Uebersicht. Deutschland. Köln. (Der Prozeß gegen den rheinischen Kreisausschuß der Demokraten). Düsseldorf. (Croaten. ‒ Die suspendirten Regierungsräthe). Berlin. (Eine königl. Rede an die Truppen. ‒ Börse. ‒ Linde und Hedern. ‒ Gerichtsorganisation. ‒ Helds Lokomotive). Wien. (Kossuths Banknoten). Frankfurt. (National-Versammlung). Kiel. (Rüstung.) Schleswig. (Anfrage).

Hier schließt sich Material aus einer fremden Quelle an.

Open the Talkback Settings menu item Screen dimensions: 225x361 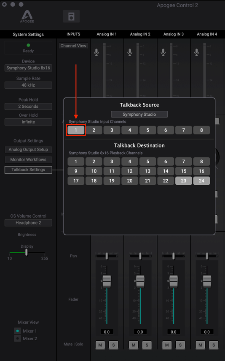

Polen. Lemberg (Russische Gränzsperre).
Ungarn. (Näheres über die Magyaren. ‒ Sieg an der Theiß. ‒ Brutalität der Oestreicher. ‒ Lage des Kriegs im Allgemeinen). Agram. (Volksversammlung).
Italien. Florenz. (Akte der provisorischen Regierung.) Rom. (Sitzung der Konstituante.) Turin. (Keine Intervention. ‒ Neueste italienische Nachrichten.)
Schweiz. Schaffhausen. (Die deutschen Flüchtlinge.) Luzern. (Neapolitanische Werbung.)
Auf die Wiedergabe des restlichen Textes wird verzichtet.